If it’s a remote Alaska fishing vacation you’re after, you’ll find yourself far from the crowds and close to nature in Alaska’s interior. This region makes up for nearly 80 per cent of Alaska and is home to the state’s largest river systems. Surrounded by wildland, these rivers, along with a network of streams and lakes, are teeming with many species of fish including Dolly Varden, northern pike, burbot, sheefish, arctic char, arctic grayling, rainbow trout and all five species of Pacific salmon.
Though some freshwater fishing is accessible along the region’s road system, the most remote and productive fishing spots can only be accessed through a fly-in fishing lodge. Your interior Alaska fishing guide will take you along rivers and to lakes that offer landlocked salmon and a wide range of other sought after game fish.
Though summer might be short in this part of the world, the days are endless and the fishing is non-stop. Pacific salmon enter the waterways in early June and make their way up the rivers and streams with the best King (Chinook) salmon fishing being in June and July. Fish in August and September for Silver (Coho) salmon. The Yukon river system has a populous run of Chum salmon all summer and into the fall.

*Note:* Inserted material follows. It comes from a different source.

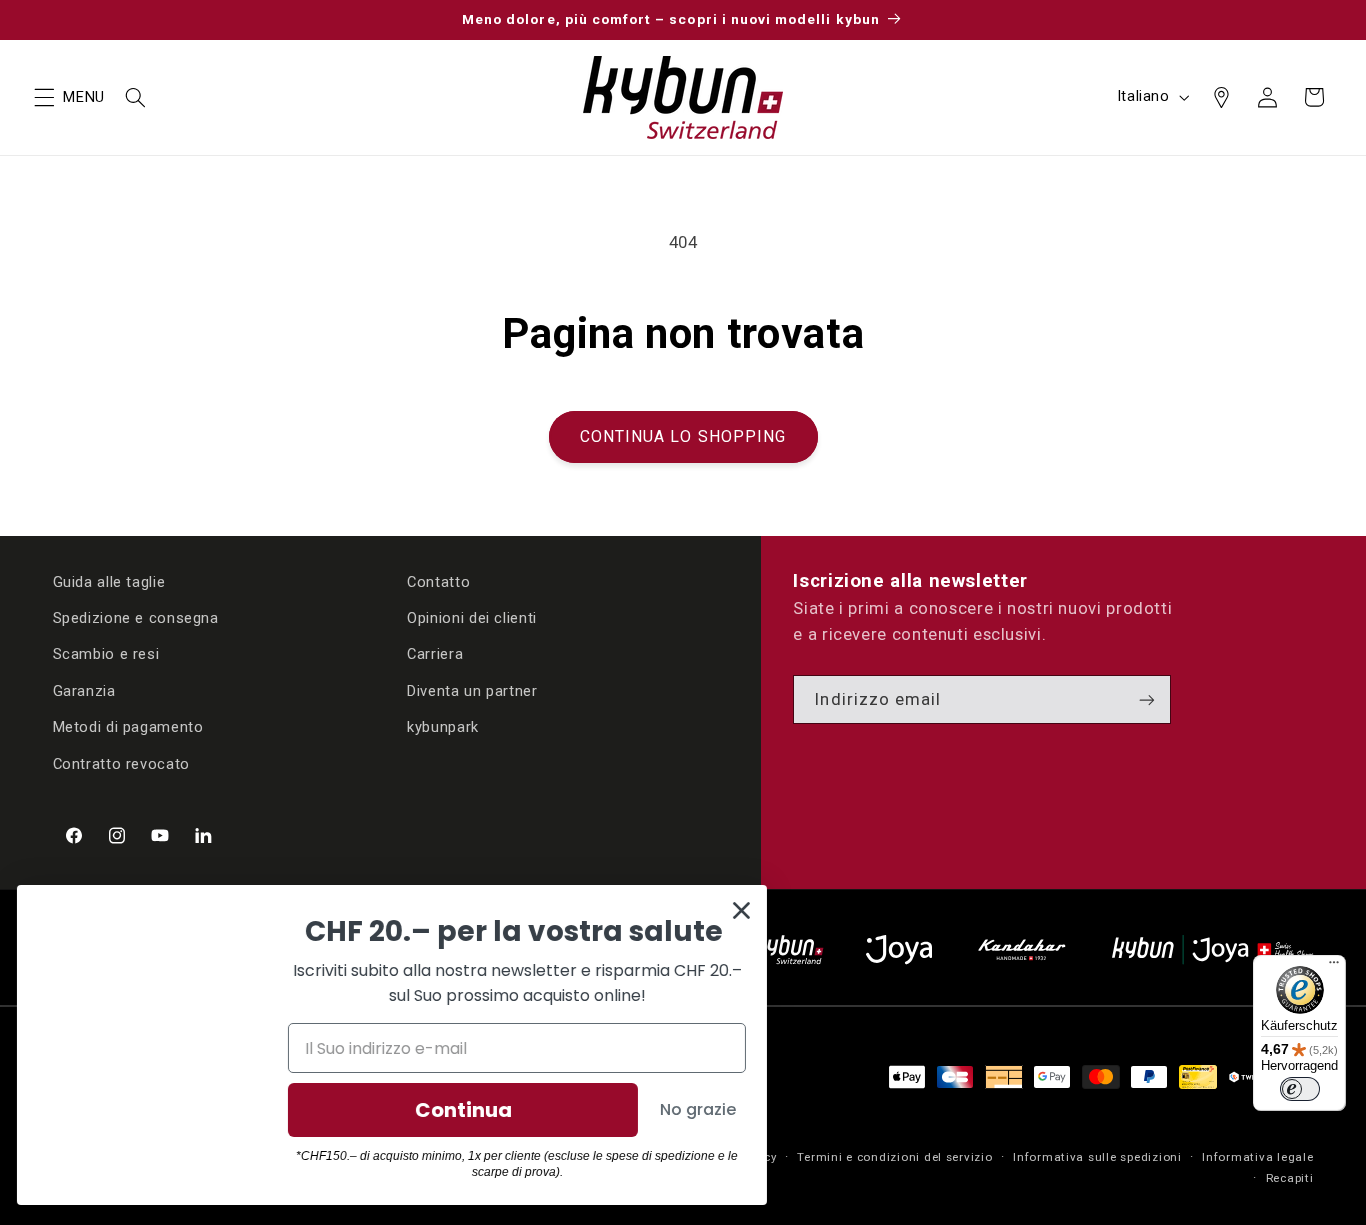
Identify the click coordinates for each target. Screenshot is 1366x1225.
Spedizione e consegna (136, 618)
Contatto (438, 582)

Fish for sheefish in mid to late summer. Interior Alaska is known for its large sheefish and they are often called “The Tarpon of the North”. The average sheefish weighs 5 to 20 pounds, but anglers have hauled in sheefish weighing 60 pounds or more in some areas. You’ll enjoy catching these beauties on your Alaska fly-fishing vacation.
There are ice fishing opportunities here in the winter months. Anglers who brave the weather can enjoy great burbot fishing on frozen rivers and lakes. You will also see little villages of ice fishing huts going for trout and land-locked salmon in the winter.
While you’re fishing, expect to be treated to some spectacular wildlife viewing too. From your Alaska fishing resort or while on the river, you might see moose, black bear, grizzly bear, caribou, eagles and a variety of bird life.
North America's Highest Peak
Alaska’s interior region is home of Mount McKinley, which was formally named “Denali” recently. Denali is the tallest mountain in North America with a summit elevation of 20,310 feet (6,190 metres) above sea level. This impressive peak is considered the third most isolated and third most prominent peak after Mount Everest in Nepal and Aconcagua in Argentina.
You can check out this massive mountain while visiting Denali National Park and Preserve. The park encompasses more than 6 million acres and offers a variety of outdoor activities including hiking, cycling, mountaineering, wildlife viewing, dog sledding, cross country skiing and fishing.